4.打造粵港澳大灣區成為發展成果共享試驗田
(1)縮小珠三角9市與港澳公共服務差距
大灣區高質量發展不僅要求縮小灣區內經濟發展差距,也需要加快社會民生融合、改善民生質量。作為保障民生的關鍵領域,促進縮小內地與港澳公共服務的差距,在“一國兩制”框架下,探索大灣區各地之間養老、醫療、教育等公共服務均等化,縮小公共產品供給差距,促進大灣區實現更加公平、更高質量發展。隨著大灣區1小時生活圈基本形成,高速鐵路、城際鐵路、高速公路等多層次立體交通網絡基本建成,為大灣區人民安全便捷出行和延伸生活空間提供了有力的交通支撐,港澳人士與內地往來日益緊密,對跨城公共服務提出了更高的要求。為此,探索支持采取跨境醫療合作、跨境養老合作等新型跨境公共服務舉措,鼓勵引進港澳專業技能人員、先進醫療技術,為港澳居民來內地生活提供高質量服務保障,建設大灣區成為宜居宜業宜游優質生活圈。
(2)縮小城鄉公共服務差距
大力推進大灣區教育、醫療、養老等公共服務向農村延伸,構建完善的公共服務保障機制,通過營造公平包容的社會環境使得大灣區建設的政策紅利惠及廣大人民。為此,一方面,加快新型城鎮化建設和工業化進程,增加大灣區城市就業崗位,促進大灣區鄉村地區的剩余勞動力有序流動。鼓勵大灣區城鎮企業進行職業培訓,從根本上提高農村勞動力的職業素質,提升鄉村轉移勞動力的人力資本水平。另一方面,鄉村流出勞動力在拓展就業空間的同時,工作流動性強、工作性質不穩定等問題突出,其主要原因是鄉村流動人口的市民化面臨困境。針對這一情況,其一,應放松戶籍制度管制,為大灣區鄉村居民城鎮就業提供平等的權利和義務;其二,需完善進城人口的基本公共服務體系,保障鄉村流動人口的基本醫療、社會保障和子女義務教育;其三,應推動城鎮文化體系建設,塑造包容開放的城鎮文化,建立城鄉文化交流平臺,宣傳鄉村優秀傳統文化,從而破除文化隔離、融入障礙等因素,促進鄉村流動人口市民化。
5.提升粵港澳大灣區全球資源配置能力
(1)加強對外開放平臺建設
大灣區建設的重要任務之一是面向未來構筑全方位、寬領域、多層次的高質量開放型經濟體系,積極參與全球治理,實現全球范圍的資源配置。
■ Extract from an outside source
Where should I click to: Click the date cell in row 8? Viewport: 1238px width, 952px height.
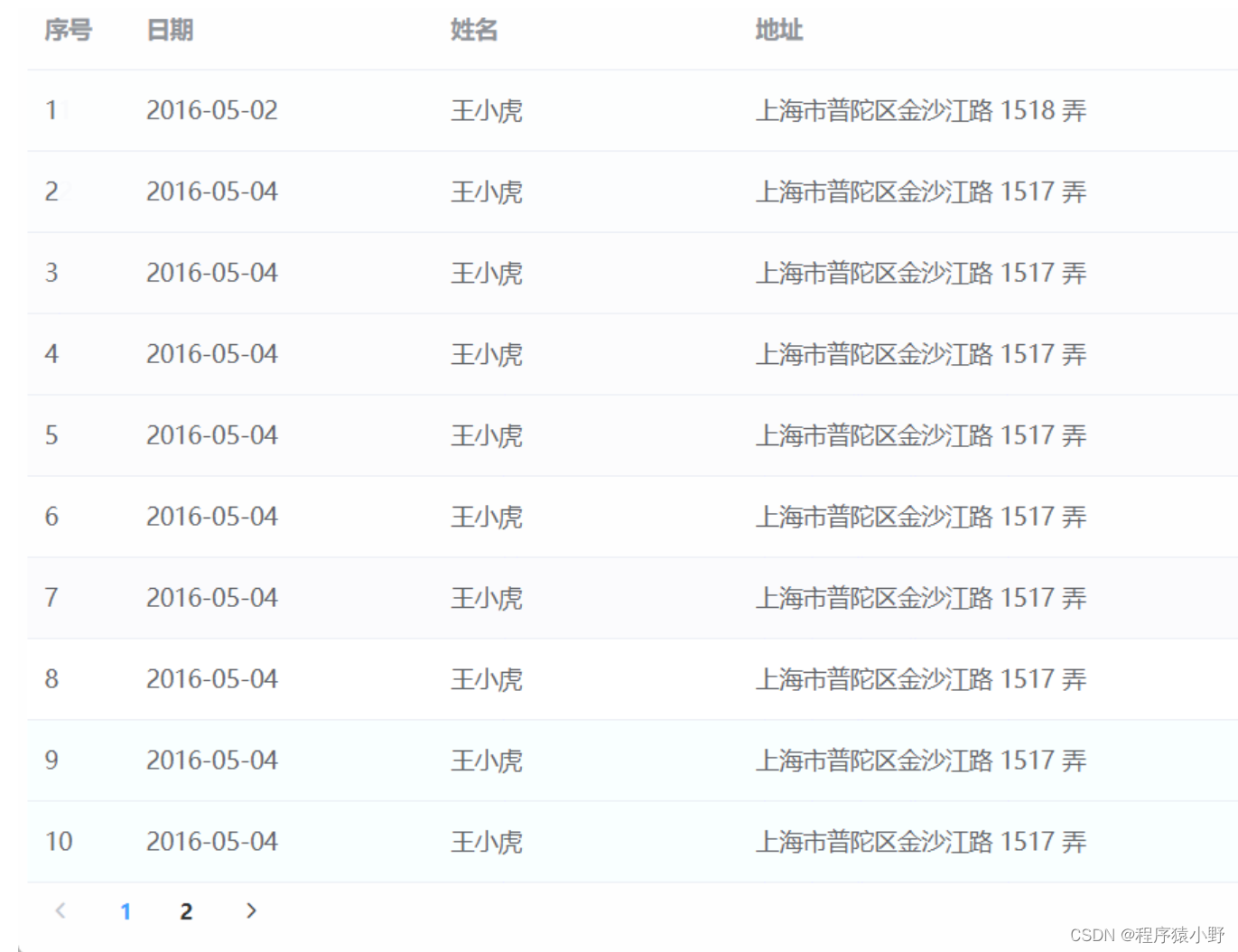[212, 679]
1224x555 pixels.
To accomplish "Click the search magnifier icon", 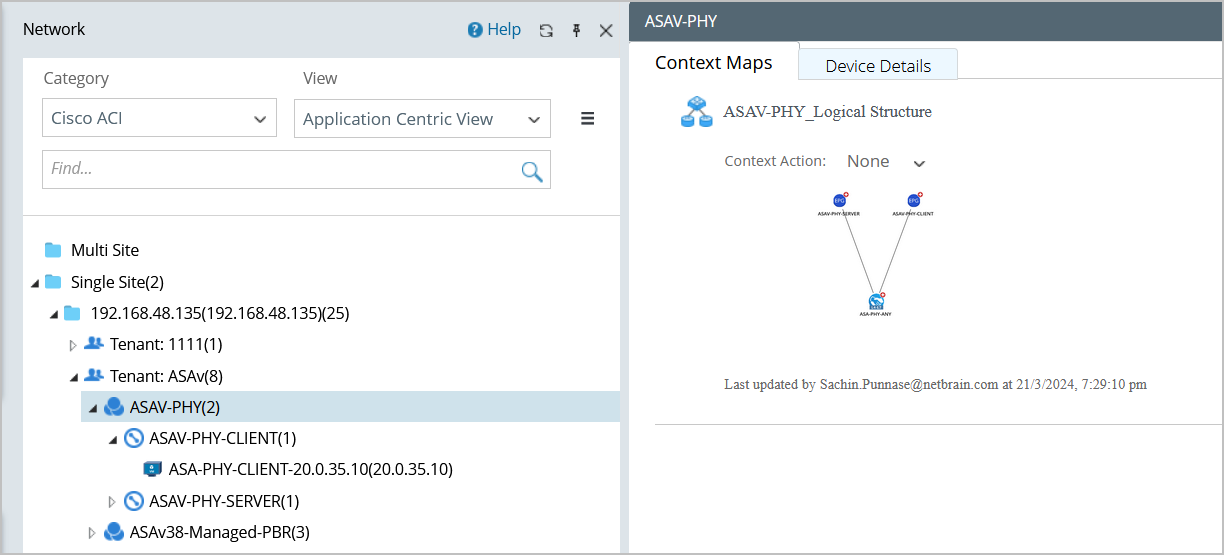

以大灣區作為制度型開放試驗區,推進對外開放形式由過去被動參與國際循環的商品和要素流動型開放,主動向強化制度安排的制度型改革開放轉變。依托港澳的海外商業網絡和海外運營經驗優勢,推進粵港澳合作平臺建設。強化橫琴、前海合作區作為大灣區高質量合作、高水平對外開放的橋頭堡作用。可依托香港貿易配套法律和制度國際化的優勢,借助深圳金融體系逐步完善的東風,在前海合作區建立深港金融合作制度,完善與國際接軌的貿易規則,推進以實體為導向的金融服務,優化跨域融合的資本布局,打造我國在國際金融市場參與資本定價權的獨特優勢。在此基礎上,加快在橫琴粵澳合作平臺制定吸引國際科技人才的政策,成立多幣種金融服務平臺,為全球資源配置提供制度保障。
(2)抓住共建“一帶一路”重大機遇
大灣區地處通往東亞地區的重要入海口,是我國與東盟開展貿易合作的要道。在高質量共建“一帶一路”的背景下,大灣區有望實現更高質量的對外開放。首先,推動大灣區參與“一帶一路”沿線國家在金融領域的國際合作,為跨國建設項目提供離岸金融、資本運作、風險評估等完備配套的投融資業務,助力大灣區金融相關領域逐步放開,打造成為“一帶一路”高質量投融資中心和全球金融中心。其次,大灣區應充分利用多類型開放平臺,打造開放新高地。支持設立貨運機場口岸,增開國際客貨運航線航班,建設貨運機場試點,打造成為“一帶一路”物流樞紐。最后,“一帶一路”沿線國家處于工業化進程中,大灣區可依托自身的制造業基礎,助力沿線國家建立工業體系,優化工業結構,實現與沿線國家合作交流、互利共贏。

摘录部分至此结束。